The full world heritage list proclaimed by UNESCO includes 1,121 properties that are part of the cultural and natural heritage which the World Heritage Committee considers as having outstanding universal value.
There are five different world heritage sites in Thailand all of which are located in the country’s north or north-east. Here is a short description of each of them and where they are located.
Historic Town of Sukhothai and Associated Historic Towns
From 1238 to 1438 Sukhothai was the capital of the first Kingdom of Siam. It is known for its numerous monuments and temples that are illustrating the beginning of Thai architecture. Starting from the 12th century people from Yunnan in China migrated to the northern regions of the Khmer state. Known as the Thai (free men) they soon organized small communities. After a Thai prince married a Khmer woman they rebelled against the central power and created the first Siamese state, calling it the kingdom of Sukhothai – after the name of its capital city.
Sukhothai was ruled by many Kings, with the most famous one being King Ramkhamhaeng the Great who crated the Thai alphabet, set the foundation for politics, monarchy and religion and expanded the empire’s boundaries of influence.
- Find the full article of my visit to Sukhothai here.
Historic City of Ayutthaya
Founded in 1350, Ayutthaya became the second capital city of Siam after Sukhothai. It flourished from the 14th to the 18th centuries and became one of the world’s largest and most advanced civilizations as well as a center of global diplomacy and commerce. Its location above the tidal bore of the Gulf of Siam on an island surrounded by three rivers connected to the sea was chosen strategically as it protected the city not only from seasonal flooding but to prevent it from being attacked by warships of other nations.
Nevertheless Ayutthaya was attacked and destroyed by Burmese army in 1767 who then forced the citizens to abandon the city. Nowadays Ayutthaya that has a population of only 54,000 mainly attracts visitors for its extensive archaeological site with a large number of beautiful temple complexes.
- Find the full article of my visit to Ayutthaya here.
Thungyai-Huai Kha Khaeng Wildlife Sanctuaries
Located in the Uthai Thani, Kanchanaburi and Tak provinces along the Myanmar border, these 600,000ha adjacent parks and sanctuaries are the largest protected area in Southeast Asia.
They are best visited from Uthai Thani.
In Thungyai-Huai Kha Khaeng you can find almost all the forest types of continental Southeast Asia such as mountain virgin forest, dry virgin forest and pine forest. This unspoiled nature makes it an ideal home to various rare and endangered animals such as elephants, tigers, buffaloes, rhinoceroses, tapirs, leopards, bulls and many others.
Ban Chiang Archaeological Site
Located about 55km east of Udon Thani, Ban Chiang is considered the most significant prehistoric settlement in Southeast Asia. Not only does it present the earliest evidence of farming in the region but also of manufacturing and the use of metals.

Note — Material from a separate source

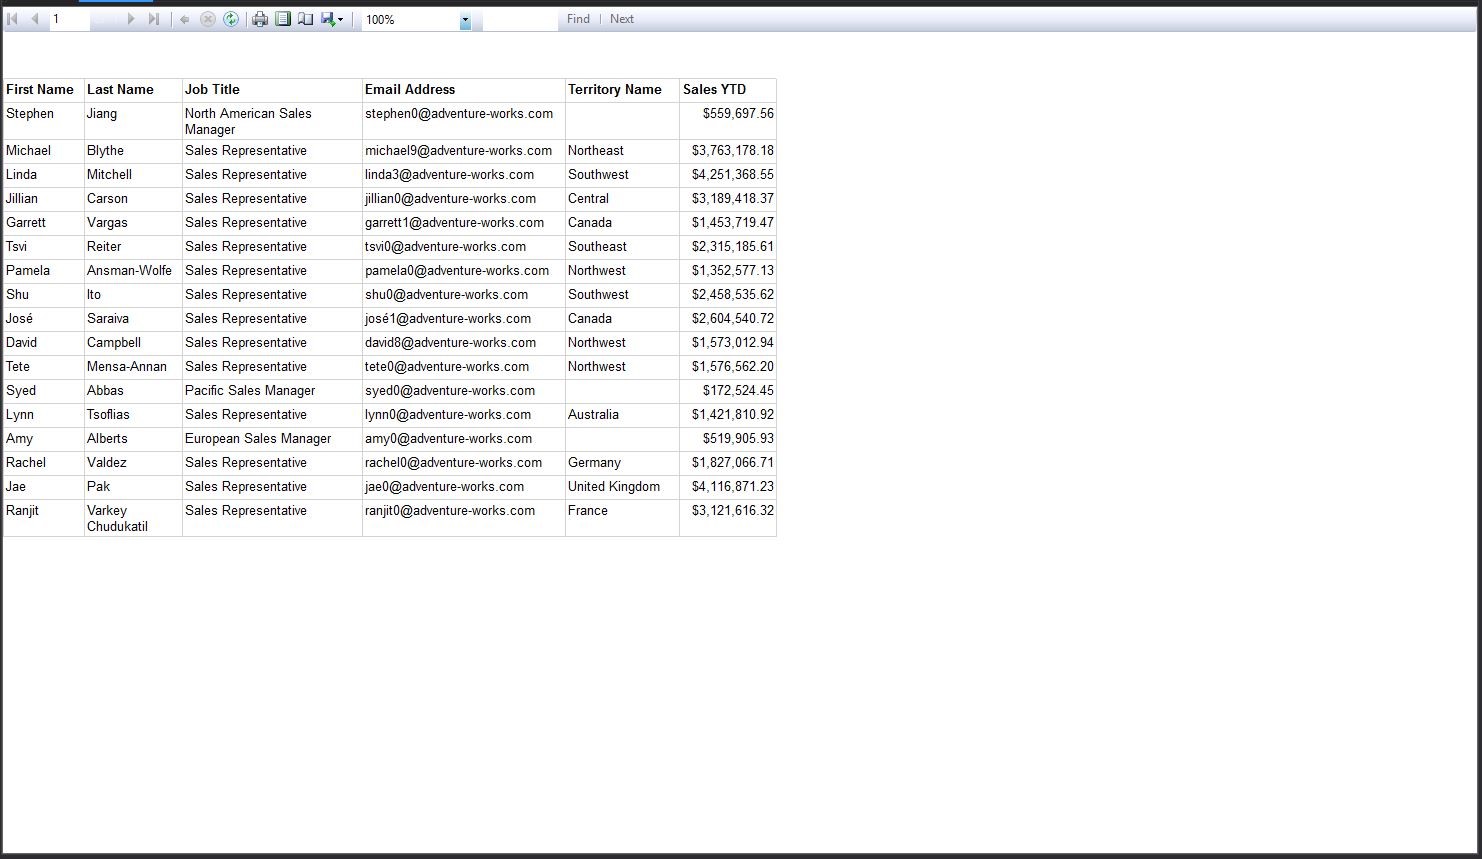Click the Find link to search
Screen dimensions: 1482x859
tap(578, 18)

The red painted pottery is exhibited in the Ban Chiang National Museum that makes a fantastic day trip from Udon Thani.
- Find the full article of my visit to Ban Chiang here.
Dong Phayayen-Khao Yai Forest Complex
The Dong Phayayen-Khao Yai Forest Complex in the Nakhon Ratchasima province stretches over 230km between Ta Phraya National Park near the Cambodian border in the east and Khao Yai National Park about 100km northeast of Bangkok in the west.
This site contains more than 800 species of fauna and is of high international importance for the conservation of globally threatened and endangered mammal (112), reptile (200) and bird (392) species that can only survive in this viable tropical forest ecosystem.